### Task directions
Take the data below and filter it for lines containing the word "computer"; show each line found.

### Provided data

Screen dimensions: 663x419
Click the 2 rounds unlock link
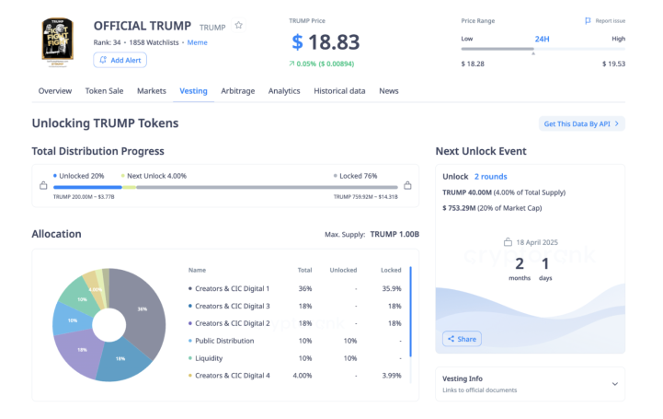click(490, 177)
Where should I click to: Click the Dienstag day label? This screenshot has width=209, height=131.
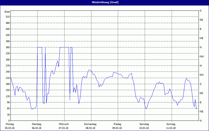37,124
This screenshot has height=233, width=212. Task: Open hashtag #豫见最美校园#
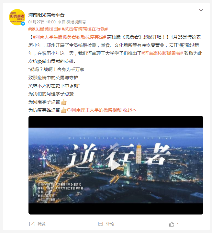(x=44, y=29)
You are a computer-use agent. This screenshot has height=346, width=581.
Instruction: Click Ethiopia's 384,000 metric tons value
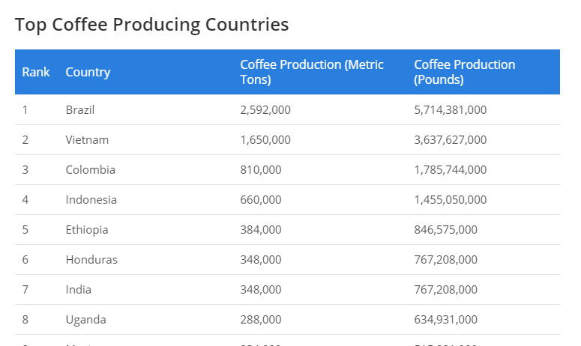[261, 230]
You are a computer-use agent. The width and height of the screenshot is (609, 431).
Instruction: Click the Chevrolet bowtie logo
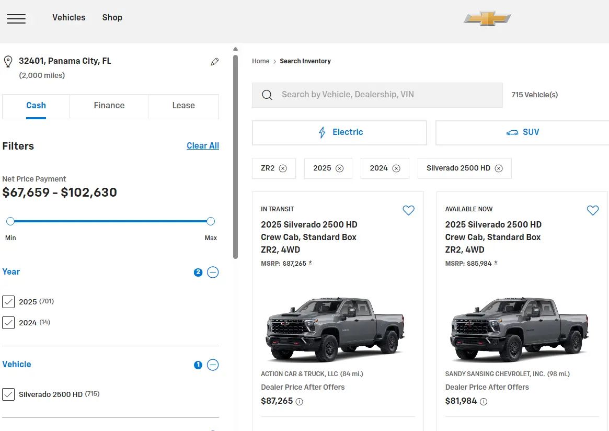(x=487, y=19)
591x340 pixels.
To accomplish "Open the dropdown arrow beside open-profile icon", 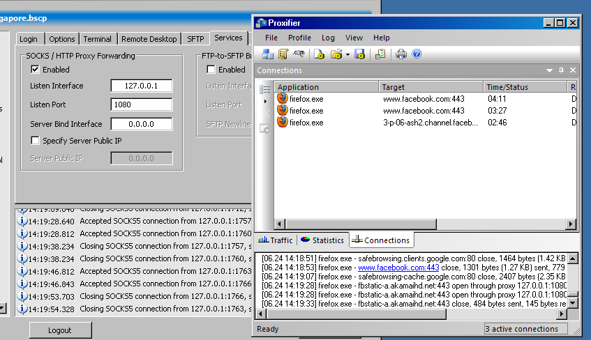I will 347,54.

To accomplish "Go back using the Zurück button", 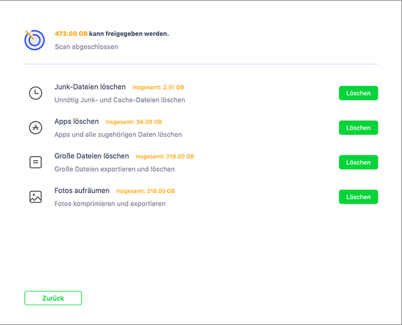I will [x=53, y=298].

### Task result
You are a computer-use agent. This screenshot has height=346, width=581.
You are a computer-use agent. The width and height of the screenshot is (609, 431).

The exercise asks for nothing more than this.